- **Problem**:
Make an exact copy of the lines below.

- **Material for the task**:
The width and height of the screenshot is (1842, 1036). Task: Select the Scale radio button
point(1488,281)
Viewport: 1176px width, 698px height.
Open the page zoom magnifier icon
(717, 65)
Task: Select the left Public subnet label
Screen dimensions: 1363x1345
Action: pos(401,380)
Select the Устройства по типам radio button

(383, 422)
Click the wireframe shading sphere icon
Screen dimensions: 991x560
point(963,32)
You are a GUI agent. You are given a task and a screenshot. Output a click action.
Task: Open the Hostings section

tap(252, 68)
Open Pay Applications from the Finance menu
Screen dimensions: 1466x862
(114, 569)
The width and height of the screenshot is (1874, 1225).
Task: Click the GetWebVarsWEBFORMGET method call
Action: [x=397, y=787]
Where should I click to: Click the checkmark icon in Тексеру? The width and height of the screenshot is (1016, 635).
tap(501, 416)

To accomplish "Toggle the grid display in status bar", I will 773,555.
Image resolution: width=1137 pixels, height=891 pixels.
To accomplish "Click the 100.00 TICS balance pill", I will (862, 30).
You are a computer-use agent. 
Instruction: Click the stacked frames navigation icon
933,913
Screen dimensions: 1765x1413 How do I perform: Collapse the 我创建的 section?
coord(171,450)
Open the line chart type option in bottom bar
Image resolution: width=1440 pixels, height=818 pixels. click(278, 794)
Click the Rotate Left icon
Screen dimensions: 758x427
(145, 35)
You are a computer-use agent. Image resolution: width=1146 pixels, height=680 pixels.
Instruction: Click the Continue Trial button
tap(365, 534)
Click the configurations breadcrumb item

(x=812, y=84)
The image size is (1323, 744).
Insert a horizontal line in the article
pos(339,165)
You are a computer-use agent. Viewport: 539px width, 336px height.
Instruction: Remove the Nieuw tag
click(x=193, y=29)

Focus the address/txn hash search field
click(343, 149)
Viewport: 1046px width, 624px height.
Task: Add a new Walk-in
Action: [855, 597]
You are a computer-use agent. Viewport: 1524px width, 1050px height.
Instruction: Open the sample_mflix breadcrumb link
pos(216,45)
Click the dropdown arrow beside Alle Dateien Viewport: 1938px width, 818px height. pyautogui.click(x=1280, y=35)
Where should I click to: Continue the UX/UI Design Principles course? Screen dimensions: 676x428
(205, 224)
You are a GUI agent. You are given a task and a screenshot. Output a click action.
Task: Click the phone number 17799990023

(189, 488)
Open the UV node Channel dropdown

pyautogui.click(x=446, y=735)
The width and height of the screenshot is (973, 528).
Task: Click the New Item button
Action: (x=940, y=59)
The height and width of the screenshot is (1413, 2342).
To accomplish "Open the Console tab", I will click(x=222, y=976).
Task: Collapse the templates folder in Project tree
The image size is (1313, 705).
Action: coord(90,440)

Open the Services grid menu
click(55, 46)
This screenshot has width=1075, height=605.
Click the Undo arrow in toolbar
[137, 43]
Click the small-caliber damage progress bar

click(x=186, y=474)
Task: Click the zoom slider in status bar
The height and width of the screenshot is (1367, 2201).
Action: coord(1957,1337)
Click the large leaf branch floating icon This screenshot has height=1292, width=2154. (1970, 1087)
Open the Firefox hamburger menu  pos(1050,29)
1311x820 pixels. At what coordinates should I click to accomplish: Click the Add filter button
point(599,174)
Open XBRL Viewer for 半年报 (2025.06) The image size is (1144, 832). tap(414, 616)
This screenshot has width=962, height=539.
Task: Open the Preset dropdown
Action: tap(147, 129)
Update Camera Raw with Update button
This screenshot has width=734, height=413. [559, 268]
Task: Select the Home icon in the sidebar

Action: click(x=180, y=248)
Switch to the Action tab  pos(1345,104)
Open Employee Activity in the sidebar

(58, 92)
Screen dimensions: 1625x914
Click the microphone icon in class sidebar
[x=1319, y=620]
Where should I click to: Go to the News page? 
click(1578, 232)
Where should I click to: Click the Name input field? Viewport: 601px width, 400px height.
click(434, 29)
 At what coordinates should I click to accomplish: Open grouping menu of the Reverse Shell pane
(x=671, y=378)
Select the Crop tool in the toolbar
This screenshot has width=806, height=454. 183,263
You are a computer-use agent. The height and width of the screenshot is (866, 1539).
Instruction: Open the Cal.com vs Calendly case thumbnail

- **Answer space**:
The width and height of the screenshot is (1842, 1036). Task: Select the Scale radio button
point(1488,281)
Viewport: 1176px width, 698px height.
Open the page zoom magnifier icon
(717, 65)
Task: Select the left Public subnet label
Screen dimensions: 1363x1345
Action: pos(401,380)
Select the Устройства по типам radio button

(383, 422)
Click the wireframe shading sphere icon
Screen dimensions: 991x560
point(963,32)
You are a GUI agent. You are given a task and a screenshot. Output a click action.
Task: Open the Hostings section

tap(252, 68)
Open Pay Applications from the Finance menu
Screen dimensions: 1466x862
(114, 569)
The width and height of the screenshot is (1874, 1225).
Task: Click the GetWebVarsWEBFORMGET method call
Action: [x=397, y=787]
Where should I click to: Click the checkmark icon in Тексеру? The width and height of the screenshot is (1016, 635).
tap(501, 416)

To accomplish "Toggle the grid display in status bar", I will 773,555.
Image resolution: width=1137 pixels, height=891 pixels.
To accomplish "Click the 100.00 TICS balance pill", I will (862, 30).
You are a computer-use agent. 
Instruction: Click the stacked frames navigation icon
933,913
Screen dimensions: 1765x1413 How do I perform: Collapse the 我创建的 section?
coord(171,450)
Open the line chart type option in bottom bar
Image resolution: width=1440 pixels, height=818 pixels. click(278, 794)
Click the Rotate Left icon
Screen dimensions: 758x427
(145, 35)
You are a computer-use agent. Image resolution: width=1146 pixels, height=680 pixels.
Instruction: Click the Continue Trial button
tap(365, 534)
Click the configurations breadcrumb item

(x=812, y=84)
The image size is (1323, 744).
Insert a horizontal line in the article
pos(339,165)
You are a computer-use agent. Viewport: 539px width, 336px height.
Instruction: Remove the Nieuw tag
click(x=193, y=29)

Focus the address/txn hash search field
click(343, 149)
Viewport: 1046px width, 624px height.
Task: Add a new Walk-in
Action: [855, 597]
You are a computer-use agent. Viewport: 1524px width, 1050px height.
Instruction: Open the sample_mflix breadcrumb link
pos(216,45)
Click the dropdown arrow beside Alle Dateien Viewport: 1938px width, 818px height. pyautogui.click(x=1280, y=35)
Where should I click to: Continue the UX/UI Design Principles course? Screen dimensions: 676x428
(205, 224)
You are a GUI agent. You are given a task and a screenshot. Output a click action.
Task: Click the phone number 17799990023

(189, 488)
Open the UV node Channel dropdown

pyautogui.click(x=446, y=735)
The width and height of the screenshot is (973, 528).
Task: Click the New Item button
Action: (x=940, y=59)
The height and width of the screenshot is (1413, 2342).
To accomplish "Open the Console tab", I will click(x=222, y=976).
Task: Collapse the templates folder in Project tree
The image size is (1313, 705).
Action: coord(90,440)

Open the Services grid menu
click(55, 46)
This screenshot has width=1075, height=605.
Click the Undo arrow in toolbar
[137, 43]
Click the small-caliber damage progress bar

click(x=186, y=474)
Task: Click the zoom slider in status bar
The height and width of the screenshot is (1367, 2201).
Action: coord(1957,1337)
Click the large leaf branch floating icon This screenshot has height=1292, width=2154. (1970, 1087)
Open the Firefox hamburger menu  pos(1050,29)
1311x820 pixels. At what coordinates should I click to accomplish: Click the Add filter button
point(599,174)
Open XBRL Viewer for 半年报 (2025.06) The image size is (1144, 832). tap(414, 616)
This screenshot has width=962, height=539.
Task: Open the Preset dropdown
Action: tap(147, 129)
Update Camera Raw with Update button
This screenshot has width=734, height=413. [559, 268]
Task: Select the Home icon in the sidebar

Action: click(x=180, y=248)
Switch to the Action tab  pos(1345,104)
Open Employee Activity in the sidebar

(58, 92)
Screen dimensions: 1625x914
Click the microphone icon in class sidebar
[x=1319, y=620]
Where should I click to: Go to the News page? 
click(1578, 232)
Where should I click to: Click the Name input field? Viewport: 601px width, 400px height.
click(434, 29)
 At what coordinates should I click to accomplish: Open grouping menu of the Reverse Shell pane
(x=671, y=378)
Select the Crop tool in the toolbar
This screenshot has width=806, height=454. 183,263
You are a computer-use agent. The height and width of the screenshot is (866, 1539).
Instruction: Open the Cal.com vs Calendly case thumbnail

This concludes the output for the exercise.